CPU performance
June 16, 2026 · View on GitHub
TL;DR — the build was SSE-only
The CPU slowness traced to a build trap, not the engine. Under Nix the gcc/clang
wrapper strips -march=native (NIX_ENFORCE_NO_NATIVE), so a GGML_NATIVE=ON
build silently compiles ggml-cpu with no AVX2/AVX-512/FMA — and the CI build
(-DGGML_NATIVE=OFF) has no SIMD either. Confirmed by disassembly:
$ objdump -d libggml-cpu.so | grep -c zmm # AVX-512 -> 0
$ objdump -d libggml-cpu.so | grep -c ymm # AVX2 -> 0
$ objdump -d libggml-cpu.so | grep -c vfmadd# FMA -> 0 (37k xmm/SSE only)
With SIMD actually enabled, ggml-f16 on CPU is ~10× faster and beats the
PyTorch/transformers reference — no quantization needed. The fix is to build the
CPU backend for all ISAs and pick at runtime (GGML_CPU_ALL_VARIANTS), which also
sidesteps the Nix -march=native stripping.
| 512 tok, f16 | tok/s |
|---|---|
SSE-only (the trap: GGML_NATIVE=OFF, or =ON under Nix) | 280 |
AVX-512 (explicit -mavx512*, or the zen4 runtime variant) | ~3000 |
| PyTorch CPU (fp32, MKL) | 1935 |
The fix: GGML_CPU_ALL_VARIANTS (runtime ISA dispatch)
-march=native is fragile (stripped by Nix; wrong if you build on a different
host than you run on). ggml's portable answer is to compile the CPU backend once
per ISA level and score+load the best at run time:
cmake -B build -DGGML_BACKEND_DL=ON -DGGML_CPU_ALL_VARIANTS=ON ...
This produces libggml-cpu-{sse42,haswell,skylakex,icelake,zen4,…}.so; on this
Ryzen 9 7900 it loads libggml-cpu-zen4.so (AVX-512 + VNNI + BF16):
load_backend: loaded CPU backend from libggml-cpu-zen4.so
Engine support (src/backend.cpp): call ggml_backend_load_all() before
ggml_backend_init_by_type, and set threads through the registry
(ggml_backend_reg_get_proc_address(reg, "ggml_backend_set_n_threads")) since the
CPU-specific symbol now lives in the variant .so, not in linked base. Both calls
are no-ops for a static build, so one code path serves both. Use the
release-portable preset.
ggml vs MKL once SIMD is real
pf-gemm-bench (ggml CPU mul_mat GFLOP/s) vs torch.matmul (MKL), 12 threads:
| shape (M,K,N) | ggml SSE | ggml AVX-512 | MKL f32 |
|---|---|---|---|
| expert gate_up N=16 (f32) | 39 | 426 | 463 |
| expert gate_up N=512 (f32) | 41 | 528 | 1098 |
| large 4096² N=512 (f32) | 39 | 442 | 1137 |
ggml's f32 GEMM goes 40 → ~500 GFLOP/s — within ~2× of MKL, and at the actual model level (lower per-op overhead than HF's Python expert loop) ggml-f16 wins: 512 tok f16 3006 vs PyTorch 1935. So there was never a missing blocked SGEMM — it just wasn't compiled with SIMD.

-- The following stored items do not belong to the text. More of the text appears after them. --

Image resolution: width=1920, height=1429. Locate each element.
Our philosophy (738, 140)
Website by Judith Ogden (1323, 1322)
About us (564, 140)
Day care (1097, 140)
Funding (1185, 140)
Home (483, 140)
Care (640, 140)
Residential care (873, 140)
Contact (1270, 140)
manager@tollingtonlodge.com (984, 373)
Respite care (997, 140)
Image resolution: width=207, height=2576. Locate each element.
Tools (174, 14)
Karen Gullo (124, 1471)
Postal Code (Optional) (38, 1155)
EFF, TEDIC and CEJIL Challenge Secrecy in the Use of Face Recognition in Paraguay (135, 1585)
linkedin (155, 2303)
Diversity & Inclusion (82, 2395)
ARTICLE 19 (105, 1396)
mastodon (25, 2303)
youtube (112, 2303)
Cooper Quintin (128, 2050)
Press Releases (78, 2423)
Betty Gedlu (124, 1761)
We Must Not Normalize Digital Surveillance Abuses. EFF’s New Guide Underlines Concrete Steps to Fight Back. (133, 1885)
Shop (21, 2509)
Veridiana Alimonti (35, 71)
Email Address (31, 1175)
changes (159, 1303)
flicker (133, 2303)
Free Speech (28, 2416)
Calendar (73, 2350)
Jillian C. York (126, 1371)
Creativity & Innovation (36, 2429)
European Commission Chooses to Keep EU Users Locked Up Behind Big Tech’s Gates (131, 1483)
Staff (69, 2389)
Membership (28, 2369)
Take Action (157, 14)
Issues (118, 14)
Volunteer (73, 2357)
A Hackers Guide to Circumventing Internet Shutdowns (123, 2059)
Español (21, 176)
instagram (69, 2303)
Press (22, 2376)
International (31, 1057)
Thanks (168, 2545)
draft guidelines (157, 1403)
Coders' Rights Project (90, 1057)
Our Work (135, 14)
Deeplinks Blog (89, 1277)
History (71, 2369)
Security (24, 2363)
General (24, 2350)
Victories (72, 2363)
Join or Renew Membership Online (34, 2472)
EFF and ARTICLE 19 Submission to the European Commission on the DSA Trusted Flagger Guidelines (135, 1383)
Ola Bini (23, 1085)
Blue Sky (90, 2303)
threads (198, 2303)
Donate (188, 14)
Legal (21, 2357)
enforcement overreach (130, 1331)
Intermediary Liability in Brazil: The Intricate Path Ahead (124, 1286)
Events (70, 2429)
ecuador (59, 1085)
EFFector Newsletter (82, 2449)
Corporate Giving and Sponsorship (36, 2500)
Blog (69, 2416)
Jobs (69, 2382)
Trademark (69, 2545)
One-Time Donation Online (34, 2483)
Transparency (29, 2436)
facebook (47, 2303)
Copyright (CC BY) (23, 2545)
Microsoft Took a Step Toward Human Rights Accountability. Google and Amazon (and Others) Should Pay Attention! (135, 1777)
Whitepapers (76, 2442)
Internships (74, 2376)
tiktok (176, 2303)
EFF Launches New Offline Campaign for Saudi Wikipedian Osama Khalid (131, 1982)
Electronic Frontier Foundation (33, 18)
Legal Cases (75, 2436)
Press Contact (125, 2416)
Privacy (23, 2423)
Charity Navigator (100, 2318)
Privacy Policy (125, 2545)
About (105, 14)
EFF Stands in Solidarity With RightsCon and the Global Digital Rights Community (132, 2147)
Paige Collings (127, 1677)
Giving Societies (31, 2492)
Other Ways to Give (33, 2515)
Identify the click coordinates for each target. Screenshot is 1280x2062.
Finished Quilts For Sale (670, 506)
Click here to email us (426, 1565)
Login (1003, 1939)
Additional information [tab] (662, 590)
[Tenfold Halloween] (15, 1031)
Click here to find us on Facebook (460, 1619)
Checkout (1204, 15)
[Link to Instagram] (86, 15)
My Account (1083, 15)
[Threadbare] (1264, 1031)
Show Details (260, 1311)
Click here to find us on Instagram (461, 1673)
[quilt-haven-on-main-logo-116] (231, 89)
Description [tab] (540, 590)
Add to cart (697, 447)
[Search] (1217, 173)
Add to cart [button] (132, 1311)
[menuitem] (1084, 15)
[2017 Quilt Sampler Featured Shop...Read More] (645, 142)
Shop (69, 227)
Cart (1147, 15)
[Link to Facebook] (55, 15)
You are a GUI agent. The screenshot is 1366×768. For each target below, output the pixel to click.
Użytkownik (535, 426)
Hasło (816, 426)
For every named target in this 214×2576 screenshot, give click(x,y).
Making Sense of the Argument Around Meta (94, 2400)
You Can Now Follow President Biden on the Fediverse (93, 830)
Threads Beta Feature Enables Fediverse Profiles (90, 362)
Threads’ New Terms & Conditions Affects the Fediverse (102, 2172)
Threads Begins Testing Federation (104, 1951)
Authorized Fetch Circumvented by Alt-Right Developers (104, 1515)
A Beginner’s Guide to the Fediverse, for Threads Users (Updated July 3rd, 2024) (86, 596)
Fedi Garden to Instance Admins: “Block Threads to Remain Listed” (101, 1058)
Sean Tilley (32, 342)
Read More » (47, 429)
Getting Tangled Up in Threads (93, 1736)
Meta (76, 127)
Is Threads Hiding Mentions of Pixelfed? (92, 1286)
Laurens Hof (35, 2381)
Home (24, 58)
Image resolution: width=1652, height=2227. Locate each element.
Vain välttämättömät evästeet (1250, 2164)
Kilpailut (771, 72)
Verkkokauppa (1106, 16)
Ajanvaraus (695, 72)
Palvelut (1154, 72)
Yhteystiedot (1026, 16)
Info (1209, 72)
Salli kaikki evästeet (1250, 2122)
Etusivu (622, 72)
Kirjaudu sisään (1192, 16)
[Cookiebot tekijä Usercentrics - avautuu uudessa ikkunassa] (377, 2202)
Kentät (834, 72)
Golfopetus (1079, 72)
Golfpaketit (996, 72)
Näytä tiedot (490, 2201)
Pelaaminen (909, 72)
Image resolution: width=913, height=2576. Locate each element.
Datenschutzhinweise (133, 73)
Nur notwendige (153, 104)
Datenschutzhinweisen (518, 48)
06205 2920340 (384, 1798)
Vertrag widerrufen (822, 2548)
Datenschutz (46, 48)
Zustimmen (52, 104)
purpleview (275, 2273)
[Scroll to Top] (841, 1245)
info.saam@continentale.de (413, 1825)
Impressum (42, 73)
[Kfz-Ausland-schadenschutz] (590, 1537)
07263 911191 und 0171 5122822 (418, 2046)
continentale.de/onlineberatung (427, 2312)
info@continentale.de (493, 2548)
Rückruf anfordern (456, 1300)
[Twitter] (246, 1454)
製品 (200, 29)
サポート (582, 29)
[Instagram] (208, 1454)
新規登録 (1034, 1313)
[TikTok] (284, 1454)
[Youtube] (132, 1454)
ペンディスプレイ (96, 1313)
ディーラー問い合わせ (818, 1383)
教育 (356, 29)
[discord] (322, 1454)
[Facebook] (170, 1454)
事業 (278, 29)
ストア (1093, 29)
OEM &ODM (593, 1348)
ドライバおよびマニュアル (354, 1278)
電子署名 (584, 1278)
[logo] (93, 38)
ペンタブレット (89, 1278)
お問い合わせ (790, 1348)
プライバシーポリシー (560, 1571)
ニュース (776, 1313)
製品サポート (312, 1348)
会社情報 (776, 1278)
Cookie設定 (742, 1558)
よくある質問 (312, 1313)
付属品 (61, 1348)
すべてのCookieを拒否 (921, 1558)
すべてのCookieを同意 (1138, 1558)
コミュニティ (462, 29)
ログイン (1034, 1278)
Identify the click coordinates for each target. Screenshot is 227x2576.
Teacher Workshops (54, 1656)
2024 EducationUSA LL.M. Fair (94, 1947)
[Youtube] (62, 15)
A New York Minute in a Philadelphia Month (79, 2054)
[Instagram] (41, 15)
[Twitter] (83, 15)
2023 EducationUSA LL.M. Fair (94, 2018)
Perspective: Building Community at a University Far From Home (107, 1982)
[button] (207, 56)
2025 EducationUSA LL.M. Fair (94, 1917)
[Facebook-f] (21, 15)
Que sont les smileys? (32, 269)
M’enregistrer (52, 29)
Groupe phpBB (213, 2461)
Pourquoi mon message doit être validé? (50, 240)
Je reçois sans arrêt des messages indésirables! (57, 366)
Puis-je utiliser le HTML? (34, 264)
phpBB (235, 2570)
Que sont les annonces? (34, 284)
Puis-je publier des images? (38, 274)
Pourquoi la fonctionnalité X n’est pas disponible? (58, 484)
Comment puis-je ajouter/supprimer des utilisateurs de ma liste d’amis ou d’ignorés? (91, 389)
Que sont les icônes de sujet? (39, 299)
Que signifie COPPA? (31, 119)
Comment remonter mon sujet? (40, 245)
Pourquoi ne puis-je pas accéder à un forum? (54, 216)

Profile (AVX-512) and the minor Q8 option
PF_PROF=noattn|nomoe ablation (512 tok, AVX-512): MoE 64%, attention 34%,
rest <1%. PF_NTHREADS sweep: near-linear to 12 physical cores, SMT regresses —
the default is optimal.
Quantization is now a minor lever, not a necessity: scripts/requant_q8.py
(Q8_0 experts) adds ~15% over f16+AVX-512 (512 tok: 3006 → 3567) but is a strict
precision drop — on the 3k-token case it falls below the f16 parity gate (cos
0.9972, 1 argmax flip in 3053), so it would need its own tier. Given f16+AVX-512
already beats the reference, Q8 is optional (e.g. for memory: 1.6 vs 2.8 GiB).
Flash attention (both backends)
With SIMD fixed, attention became the dominant cost at length on both backends
(PF_PROF ablation — CPU 8192 tok: attention 72%; Vulkan 2k–32k: ~69%), because
the engine built the full [n,n] score matrix and masked it to the sliding
window — O(n²) work for an O(n·256) receptive field.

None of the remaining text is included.